月が満ちていくにつれ魔族の魔力は高まり、欠けるのに合わせて元の大きさに戻っていく。個人差はあるけれど、満月と新月で三割ほど違うといわれている。
見せられた記憶のなかで、勇者の討伐に出かけた彼らは満月の夜を逃せなかったのだ。次の満月では遅い。そう言ったのはまぎれもないイルディークだった。
守りたい、守らなければ。
その一心で彼はとめる魔王の手も振り切った。そうすることで、すべてが収まると信じて。大切な魔王から自ら離れた。――それが彼女を守るはずだった。
かなたは小さくため息をこぼす。
オーウィンに異様なほど気を張り詰めたイルディークを思い出して、あの悲痛な叫びが聞こえた気がした。
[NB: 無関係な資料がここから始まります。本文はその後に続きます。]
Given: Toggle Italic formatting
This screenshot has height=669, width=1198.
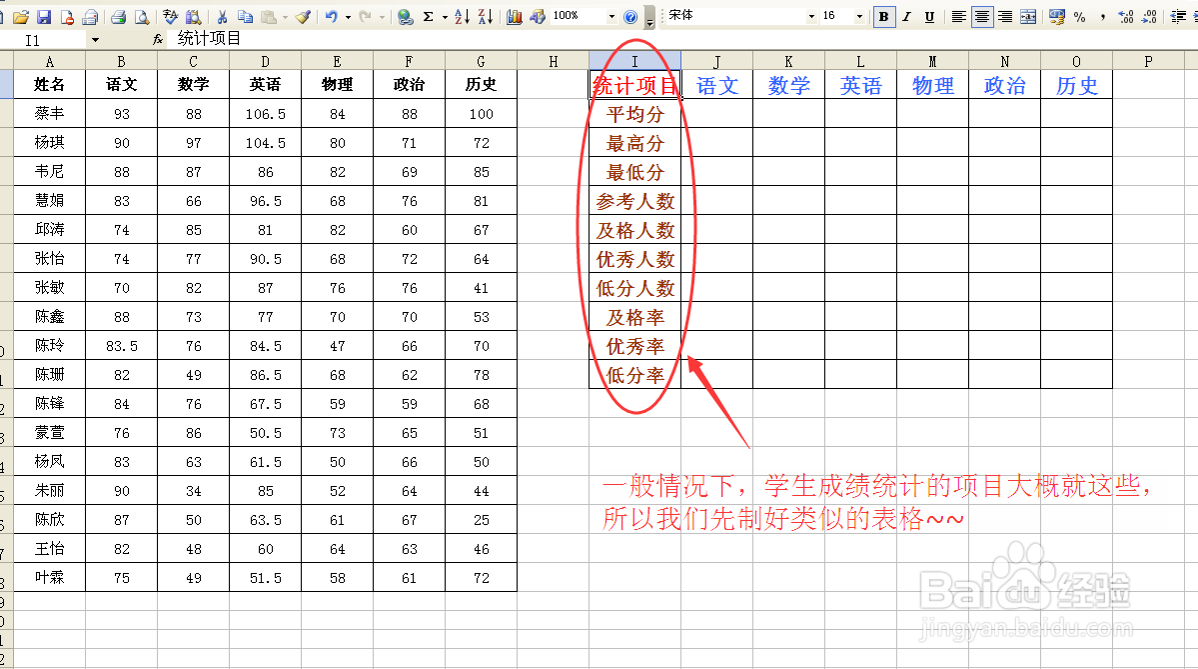Looking at the screenshot, I should (x=905, y=16).
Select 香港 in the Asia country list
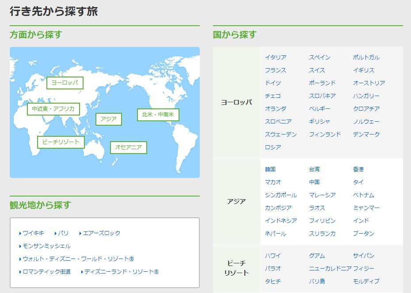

耳を澄ますと、隣の部屋はまだ気配が小さく動いている。
かなたは音を立てずにベッドからおりると、なにも羽織らずに、目もこすらずに、一秒を惜しむようにして隣の扉を叩いた。
驚きを浮かべて迎える相手に、そのまま、ぎゅっと抱きつく。
痛かったね。かわいそうに、痛かったね。
耳の奥にこだまする叫びに、悲鳴に、胸が痛んだ。
どうなさったのですか。困惑しながらも、やわらかくたずねるイルディークに、かなたはなんでもないのだと首を振る。
未だ見えぬ涙を流し続ける彼の背を、あやすようにゆっくりと撫でた。